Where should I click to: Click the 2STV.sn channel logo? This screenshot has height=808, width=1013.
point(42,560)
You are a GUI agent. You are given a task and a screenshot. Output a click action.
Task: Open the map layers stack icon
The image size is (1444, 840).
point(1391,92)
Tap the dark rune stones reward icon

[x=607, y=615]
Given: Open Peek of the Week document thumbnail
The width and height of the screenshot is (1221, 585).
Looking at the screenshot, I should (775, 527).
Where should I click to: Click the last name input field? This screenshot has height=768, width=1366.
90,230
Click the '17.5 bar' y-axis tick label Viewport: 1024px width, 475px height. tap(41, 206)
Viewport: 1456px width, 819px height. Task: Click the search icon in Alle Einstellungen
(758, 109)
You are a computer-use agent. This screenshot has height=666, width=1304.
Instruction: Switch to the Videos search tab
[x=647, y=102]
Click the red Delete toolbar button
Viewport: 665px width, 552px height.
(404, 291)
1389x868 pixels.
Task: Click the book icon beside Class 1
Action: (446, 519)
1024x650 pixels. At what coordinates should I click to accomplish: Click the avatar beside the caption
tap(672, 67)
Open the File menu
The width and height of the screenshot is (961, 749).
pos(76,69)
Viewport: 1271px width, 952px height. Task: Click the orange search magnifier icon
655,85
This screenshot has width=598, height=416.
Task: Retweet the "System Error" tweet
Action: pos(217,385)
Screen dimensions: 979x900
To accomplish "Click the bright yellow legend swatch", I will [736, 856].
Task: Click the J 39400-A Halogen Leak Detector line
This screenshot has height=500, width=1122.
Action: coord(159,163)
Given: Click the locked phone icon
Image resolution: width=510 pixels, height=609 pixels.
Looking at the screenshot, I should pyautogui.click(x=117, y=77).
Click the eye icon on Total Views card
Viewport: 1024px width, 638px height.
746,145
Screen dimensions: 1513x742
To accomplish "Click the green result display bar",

-=-=-=-=-

Task prompt:
Report each line of the entries above that contains the word "accomplish", treating uppercase and lowercase as different.

Exercise answer:
1024x650 pixels. At what coordinates should I click to accomplish: Click the avatar beside the caption
To accomplish "Click the bright yellow legend swatch", I will [736, 856].
To accomplish "Click the green result display bar",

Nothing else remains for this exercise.